THE PROBLEM: For each line of the data that includes the word "button", copy the line.
── SOURCE MATERIAL ──
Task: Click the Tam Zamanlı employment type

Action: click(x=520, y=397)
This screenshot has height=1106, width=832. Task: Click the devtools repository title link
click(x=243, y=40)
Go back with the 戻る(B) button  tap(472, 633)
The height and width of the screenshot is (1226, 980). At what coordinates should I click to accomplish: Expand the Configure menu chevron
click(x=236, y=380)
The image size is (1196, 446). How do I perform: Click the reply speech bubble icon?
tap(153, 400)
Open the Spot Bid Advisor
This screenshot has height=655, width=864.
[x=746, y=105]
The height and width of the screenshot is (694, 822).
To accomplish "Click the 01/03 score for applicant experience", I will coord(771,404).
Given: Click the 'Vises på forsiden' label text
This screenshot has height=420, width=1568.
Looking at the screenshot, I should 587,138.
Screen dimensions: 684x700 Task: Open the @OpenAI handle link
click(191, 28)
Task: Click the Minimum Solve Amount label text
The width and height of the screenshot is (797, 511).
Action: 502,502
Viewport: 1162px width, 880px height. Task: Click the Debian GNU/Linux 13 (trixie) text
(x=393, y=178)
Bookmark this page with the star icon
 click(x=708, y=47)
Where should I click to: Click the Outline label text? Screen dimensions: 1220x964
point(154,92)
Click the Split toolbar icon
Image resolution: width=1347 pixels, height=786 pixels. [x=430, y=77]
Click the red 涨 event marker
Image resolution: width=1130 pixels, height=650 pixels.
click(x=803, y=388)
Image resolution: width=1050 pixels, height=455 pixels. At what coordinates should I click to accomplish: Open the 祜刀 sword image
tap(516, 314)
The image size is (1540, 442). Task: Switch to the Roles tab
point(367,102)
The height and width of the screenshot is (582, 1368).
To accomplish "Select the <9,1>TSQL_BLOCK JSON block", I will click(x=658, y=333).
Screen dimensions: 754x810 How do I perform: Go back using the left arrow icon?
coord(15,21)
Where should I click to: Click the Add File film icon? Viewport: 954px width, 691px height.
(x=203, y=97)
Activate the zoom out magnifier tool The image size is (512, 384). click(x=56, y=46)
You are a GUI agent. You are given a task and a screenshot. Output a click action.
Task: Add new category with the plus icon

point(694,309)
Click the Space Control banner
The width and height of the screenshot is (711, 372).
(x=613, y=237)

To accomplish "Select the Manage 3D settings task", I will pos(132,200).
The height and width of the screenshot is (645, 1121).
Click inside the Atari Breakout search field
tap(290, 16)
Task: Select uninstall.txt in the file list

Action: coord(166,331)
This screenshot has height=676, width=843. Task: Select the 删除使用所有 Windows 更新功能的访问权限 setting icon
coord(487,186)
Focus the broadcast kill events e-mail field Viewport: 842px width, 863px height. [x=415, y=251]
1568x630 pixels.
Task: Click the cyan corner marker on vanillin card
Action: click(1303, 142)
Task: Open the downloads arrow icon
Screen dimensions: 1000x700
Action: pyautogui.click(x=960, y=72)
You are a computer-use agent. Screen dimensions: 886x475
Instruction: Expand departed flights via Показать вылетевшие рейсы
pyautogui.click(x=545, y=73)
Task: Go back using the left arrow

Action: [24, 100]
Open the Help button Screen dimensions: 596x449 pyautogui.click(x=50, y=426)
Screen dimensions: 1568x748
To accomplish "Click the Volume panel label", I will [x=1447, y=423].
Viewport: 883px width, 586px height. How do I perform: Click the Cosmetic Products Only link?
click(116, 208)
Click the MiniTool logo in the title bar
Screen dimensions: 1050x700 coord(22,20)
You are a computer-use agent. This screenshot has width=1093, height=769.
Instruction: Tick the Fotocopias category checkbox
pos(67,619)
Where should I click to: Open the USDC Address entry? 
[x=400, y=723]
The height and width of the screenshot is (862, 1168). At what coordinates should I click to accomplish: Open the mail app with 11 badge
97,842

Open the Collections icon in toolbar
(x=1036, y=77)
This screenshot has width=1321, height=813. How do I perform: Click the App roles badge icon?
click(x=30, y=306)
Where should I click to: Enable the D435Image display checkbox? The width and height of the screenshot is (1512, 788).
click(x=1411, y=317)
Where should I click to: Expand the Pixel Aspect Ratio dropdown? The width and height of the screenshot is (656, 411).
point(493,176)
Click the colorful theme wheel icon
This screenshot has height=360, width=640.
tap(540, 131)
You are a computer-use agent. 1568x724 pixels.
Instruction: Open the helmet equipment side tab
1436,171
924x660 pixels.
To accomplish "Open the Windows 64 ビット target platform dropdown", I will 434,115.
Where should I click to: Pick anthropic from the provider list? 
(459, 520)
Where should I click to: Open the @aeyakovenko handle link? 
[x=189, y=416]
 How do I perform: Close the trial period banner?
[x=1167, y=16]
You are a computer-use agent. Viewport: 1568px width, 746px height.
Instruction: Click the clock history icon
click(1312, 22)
───
SOLUTION TO THE PROBLEM:
Go back with the 戻る(B) button  tap(472, 633)
Open the Help button Screen dimensions: 596x449 pyautogui.click(x=50, y=426)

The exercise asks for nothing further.